El dirigente gremial se refirió también a una de las versiones que se conoció este miércoles:"Si los gendarmes quieren manejar nuestros camiones y sacarlos de aquí, que se animen nomás. No saben los juicios que se van a comer. Imposible pensar que se suban a un vehículo que es propiedad privada", dijo. Y con ironía agregó: "En todo caso, si se suben a los camiones, los afiliamos ahí nomás".
Frente a la puerta de la Destilería existe una playa inmensa que es ocupada por unos 30 camiones tanque. En otra playa aledaña hay otros 20 vehículos.
"Aquí hay choferes de otras provincias, los que son locales se fueron a sus casas.

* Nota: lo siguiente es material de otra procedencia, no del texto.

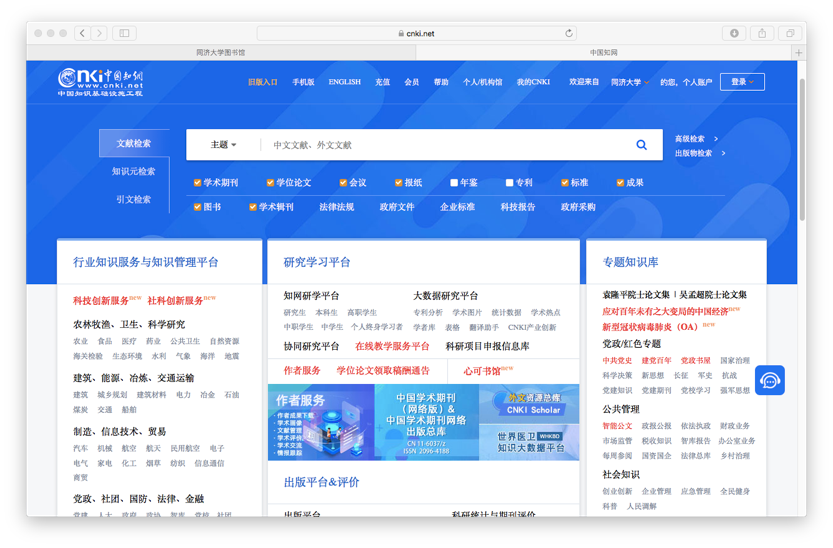Viewport: 833px width, 548px height.
Task: Expand the 主题 search field dropdown
Action: [223, 145]
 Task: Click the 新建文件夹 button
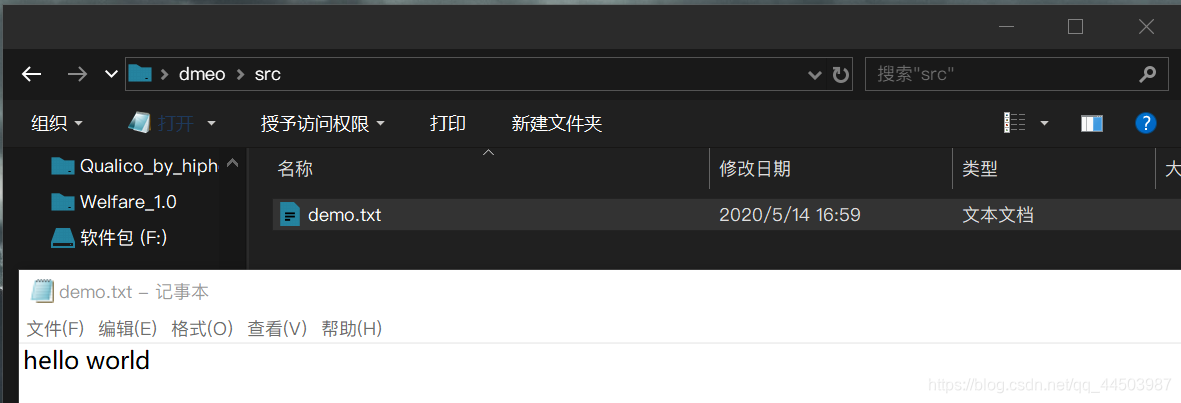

Todos se plegaron de inmediato a las medidas de fuerza porque nos mueve la indignación. Lo que el Gobierno hace con nosotros es una estafa. Nos saca 2 mil pesos por mes, mínimo, y así no se puede vivir", aseguró Letar.
Explicando las razones del paro, el sindicalista expresó que piden que "se levante el piso de Ganancias para que los trabajadores dejen de pagar con sus salarios un impuesto "injusto".
La destilería está rodeada estratégicamente por móviles de Gendarmería y sus efectivos.
En tanto, los cuatro gendarmes que están en el lugar atienden a todos con gran amabilidad. Uno de ellos, cuando vio llegar a los periodistas, les dijo: "Trabajen tranquilos que por acá todo está en paz".
Un periodista, en broma, le dijo a un gendarme que "ustedes esperan que los choferes se duerman para sacarlos de aquí". Como respuesta sólo sonrió levemente.
Otro, que estaba escuchando dijo: "No, esto se termina en un segundo. Si nos dan la orden viene un hidrante y en un momento finaliza todo".